▶ What the task requires
Lines below that include "Switch" are the answer; copy each one.
#### Data to process
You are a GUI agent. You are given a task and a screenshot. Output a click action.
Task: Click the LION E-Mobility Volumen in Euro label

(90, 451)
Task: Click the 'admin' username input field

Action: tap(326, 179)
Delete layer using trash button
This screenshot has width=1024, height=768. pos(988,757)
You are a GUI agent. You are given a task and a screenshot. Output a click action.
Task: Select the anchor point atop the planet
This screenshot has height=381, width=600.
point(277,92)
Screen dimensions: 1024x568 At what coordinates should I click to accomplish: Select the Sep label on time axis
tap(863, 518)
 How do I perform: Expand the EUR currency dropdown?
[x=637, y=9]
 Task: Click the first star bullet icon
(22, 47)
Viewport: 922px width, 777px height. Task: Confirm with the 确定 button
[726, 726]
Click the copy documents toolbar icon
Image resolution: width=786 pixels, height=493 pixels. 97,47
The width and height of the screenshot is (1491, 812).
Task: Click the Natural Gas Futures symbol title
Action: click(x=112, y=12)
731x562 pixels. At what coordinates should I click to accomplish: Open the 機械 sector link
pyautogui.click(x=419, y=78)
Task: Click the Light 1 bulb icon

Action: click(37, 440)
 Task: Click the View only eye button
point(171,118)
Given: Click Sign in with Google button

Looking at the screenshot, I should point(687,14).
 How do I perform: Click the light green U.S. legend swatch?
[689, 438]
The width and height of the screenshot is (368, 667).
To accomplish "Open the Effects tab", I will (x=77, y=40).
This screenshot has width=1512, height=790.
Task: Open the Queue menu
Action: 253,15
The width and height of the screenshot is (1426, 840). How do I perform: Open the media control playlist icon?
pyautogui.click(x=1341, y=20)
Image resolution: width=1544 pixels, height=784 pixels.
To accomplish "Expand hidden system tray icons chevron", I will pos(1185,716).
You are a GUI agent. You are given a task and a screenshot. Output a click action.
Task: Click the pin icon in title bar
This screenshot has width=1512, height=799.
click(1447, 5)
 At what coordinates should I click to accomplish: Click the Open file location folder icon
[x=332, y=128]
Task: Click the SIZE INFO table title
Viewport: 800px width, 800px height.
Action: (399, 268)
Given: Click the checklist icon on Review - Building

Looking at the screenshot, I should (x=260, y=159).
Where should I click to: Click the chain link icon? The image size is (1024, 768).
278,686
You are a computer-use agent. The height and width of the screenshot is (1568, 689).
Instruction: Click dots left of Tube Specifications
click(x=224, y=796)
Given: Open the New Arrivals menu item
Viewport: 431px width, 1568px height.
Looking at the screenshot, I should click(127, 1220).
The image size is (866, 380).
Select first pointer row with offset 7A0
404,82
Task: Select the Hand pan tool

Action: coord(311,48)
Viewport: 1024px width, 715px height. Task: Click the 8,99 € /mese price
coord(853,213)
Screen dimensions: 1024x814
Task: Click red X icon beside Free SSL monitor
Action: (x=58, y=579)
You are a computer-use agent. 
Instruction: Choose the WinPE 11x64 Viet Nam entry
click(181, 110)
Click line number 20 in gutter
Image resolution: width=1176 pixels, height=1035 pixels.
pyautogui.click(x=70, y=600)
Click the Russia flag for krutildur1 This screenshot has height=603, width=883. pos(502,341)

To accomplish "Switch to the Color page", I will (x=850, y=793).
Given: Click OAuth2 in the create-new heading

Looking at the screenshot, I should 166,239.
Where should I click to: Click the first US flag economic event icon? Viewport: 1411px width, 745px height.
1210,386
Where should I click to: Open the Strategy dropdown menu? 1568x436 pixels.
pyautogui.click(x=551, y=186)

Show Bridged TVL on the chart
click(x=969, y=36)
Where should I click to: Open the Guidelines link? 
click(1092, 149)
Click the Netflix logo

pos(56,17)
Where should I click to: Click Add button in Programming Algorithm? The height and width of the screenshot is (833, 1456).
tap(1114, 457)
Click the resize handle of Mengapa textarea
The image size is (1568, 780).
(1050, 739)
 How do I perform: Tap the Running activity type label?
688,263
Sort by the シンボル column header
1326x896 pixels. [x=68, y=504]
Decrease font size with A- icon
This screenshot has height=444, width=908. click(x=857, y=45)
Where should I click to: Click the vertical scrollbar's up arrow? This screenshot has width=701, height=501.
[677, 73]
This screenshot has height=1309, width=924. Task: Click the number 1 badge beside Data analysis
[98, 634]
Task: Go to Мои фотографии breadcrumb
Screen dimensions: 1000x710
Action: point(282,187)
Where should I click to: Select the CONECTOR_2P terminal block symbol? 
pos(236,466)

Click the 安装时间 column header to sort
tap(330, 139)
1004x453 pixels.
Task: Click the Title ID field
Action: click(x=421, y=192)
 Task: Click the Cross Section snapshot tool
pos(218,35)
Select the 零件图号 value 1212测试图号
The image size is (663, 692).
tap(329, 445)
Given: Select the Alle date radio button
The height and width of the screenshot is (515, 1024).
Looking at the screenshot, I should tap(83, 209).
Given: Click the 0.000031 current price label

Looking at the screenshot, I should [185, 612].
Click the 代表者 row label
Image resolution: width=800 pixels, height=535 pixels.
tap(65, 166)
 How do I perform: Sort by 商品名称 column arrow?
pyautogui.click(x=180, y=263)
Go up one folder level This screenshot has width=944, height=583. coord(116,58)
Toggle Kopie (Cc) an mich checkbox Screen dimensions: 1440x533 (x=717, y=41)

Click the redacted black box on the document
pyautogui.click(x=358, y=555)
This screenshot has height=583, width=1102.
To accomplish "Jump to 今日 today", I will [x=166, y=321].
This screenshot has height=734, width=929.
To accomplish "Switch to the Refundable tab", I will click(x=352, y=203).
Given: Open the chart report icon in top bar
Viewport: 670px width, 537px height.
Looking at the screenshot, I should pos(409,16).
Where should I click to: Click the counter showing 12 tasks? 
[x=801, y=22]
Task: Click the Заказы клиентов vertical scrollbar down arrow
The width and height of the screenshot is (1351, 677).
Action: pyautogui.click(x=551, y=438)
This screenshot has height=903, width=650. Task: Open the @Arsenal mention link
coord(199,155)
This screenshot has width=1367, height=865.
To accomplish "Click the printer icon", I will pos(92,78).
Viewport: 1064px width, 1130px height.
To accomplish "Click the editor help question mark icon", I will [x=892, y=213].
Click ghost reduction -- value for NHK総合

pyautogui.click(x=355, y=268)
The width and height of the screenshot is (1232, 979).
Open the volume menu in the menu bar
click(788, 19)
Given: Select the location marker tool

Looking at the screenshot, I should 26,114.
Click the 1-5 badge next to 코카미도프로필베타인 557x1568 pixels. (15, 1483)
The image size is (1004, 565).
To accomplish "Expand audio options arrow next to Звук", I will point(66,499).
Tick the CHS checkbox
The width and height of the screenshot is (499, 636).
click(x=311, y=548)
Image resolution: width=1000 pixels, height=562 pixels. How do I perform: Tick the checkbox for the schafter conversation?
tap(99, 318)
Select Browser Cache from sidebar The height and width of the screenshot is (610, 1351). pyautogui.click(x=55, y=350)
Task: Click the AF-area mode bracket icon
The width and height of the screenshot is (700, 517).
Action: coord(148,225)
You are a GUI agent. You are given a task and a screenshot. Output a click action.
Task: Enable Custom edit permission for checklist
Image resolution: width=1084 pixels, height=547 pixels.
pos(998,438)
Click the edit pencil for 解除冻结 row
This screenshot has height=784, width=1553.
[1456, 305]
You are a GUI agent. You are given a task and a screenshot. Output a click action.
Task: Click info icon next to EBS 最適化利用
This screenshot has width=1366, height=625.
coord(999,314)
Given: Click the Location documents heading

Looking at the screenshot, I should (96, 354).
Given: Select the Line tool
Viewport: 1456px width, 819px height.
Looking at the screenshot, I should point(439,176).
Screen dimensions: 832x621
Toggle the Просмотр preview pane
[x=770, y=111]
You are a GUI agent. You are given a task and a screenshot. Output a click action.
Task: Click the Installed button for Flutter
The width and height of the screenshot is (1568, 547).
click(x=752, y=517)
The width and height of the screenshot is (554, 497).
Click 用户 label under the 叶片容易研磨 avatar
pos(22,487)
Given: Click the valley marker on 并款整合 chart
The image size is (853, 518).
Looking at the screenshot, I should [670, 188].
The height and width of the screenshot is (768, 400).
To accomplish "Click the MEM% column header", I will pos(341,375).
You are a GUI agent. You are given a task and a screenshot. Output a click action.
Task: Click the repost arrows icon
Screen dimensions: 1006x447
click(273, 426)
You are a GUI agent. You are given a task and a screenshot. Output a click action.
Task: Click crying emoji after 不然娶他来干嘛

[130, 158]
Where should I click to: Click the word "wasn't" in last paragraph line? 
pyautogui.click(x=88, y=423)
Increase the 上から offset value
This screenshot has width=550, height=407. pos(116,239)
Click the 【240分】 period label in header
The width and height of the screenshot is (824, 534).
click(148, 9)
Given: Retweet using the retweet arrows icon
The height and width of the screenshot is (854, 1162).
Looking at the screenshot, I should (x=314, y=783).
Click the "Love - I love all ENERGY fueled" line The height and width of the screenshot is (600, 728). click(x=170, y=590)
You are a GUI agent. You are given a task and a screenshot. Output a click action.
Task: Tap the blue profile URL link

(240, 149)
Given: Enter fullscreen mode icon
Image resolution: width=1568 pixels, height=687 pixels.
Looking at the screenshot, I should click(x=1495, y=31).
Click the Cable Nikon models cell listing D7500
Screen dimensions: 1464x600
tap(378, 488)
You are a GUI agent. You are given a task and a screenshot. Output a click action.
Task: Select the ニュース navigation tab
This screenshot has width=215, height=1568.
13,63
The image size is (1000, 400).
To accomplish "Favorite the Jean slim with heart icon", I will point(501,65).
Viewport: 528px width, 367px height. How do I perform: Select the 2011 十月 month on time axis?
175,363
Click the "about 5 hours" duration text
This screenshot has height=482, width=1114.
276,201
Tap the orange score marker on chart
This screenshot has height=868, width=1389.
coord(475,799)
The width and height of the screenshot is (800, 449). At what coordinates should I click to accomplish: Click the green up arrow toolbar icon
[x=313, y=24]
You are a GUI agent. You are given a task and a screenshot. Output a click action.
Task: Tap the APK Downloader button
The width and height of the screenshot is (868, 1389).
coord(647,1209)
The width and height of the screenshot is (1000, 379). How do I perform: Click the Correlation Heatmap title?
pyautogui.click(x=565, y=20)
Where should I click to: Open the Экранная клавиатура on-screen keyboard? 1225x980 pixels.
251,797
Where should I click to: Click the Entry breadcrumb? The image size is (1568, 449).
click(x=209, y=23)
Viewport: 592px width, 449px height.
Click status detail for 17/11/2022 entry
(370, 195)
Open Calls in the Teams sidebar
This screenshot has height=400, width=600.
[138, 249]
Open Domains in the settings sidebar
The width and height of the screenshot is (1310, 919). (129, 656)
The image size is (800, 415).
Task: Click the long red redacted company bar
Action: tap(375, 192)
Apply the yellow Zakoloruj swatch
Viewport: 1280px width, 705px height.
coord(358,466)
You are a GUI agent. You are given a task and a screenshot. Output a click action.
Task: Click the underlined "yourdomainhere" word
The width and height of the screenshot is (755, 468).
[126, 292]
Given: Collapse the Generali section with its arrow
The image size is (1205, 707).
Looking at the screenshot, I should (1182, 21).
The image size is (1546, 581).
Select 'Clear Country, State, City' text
########
▶ Finished task
To accomplish "Switch to the Color page", I will (x=850, y=793).
To accomplish "Switch to the Refundable tab", I will click(x=352, y=203).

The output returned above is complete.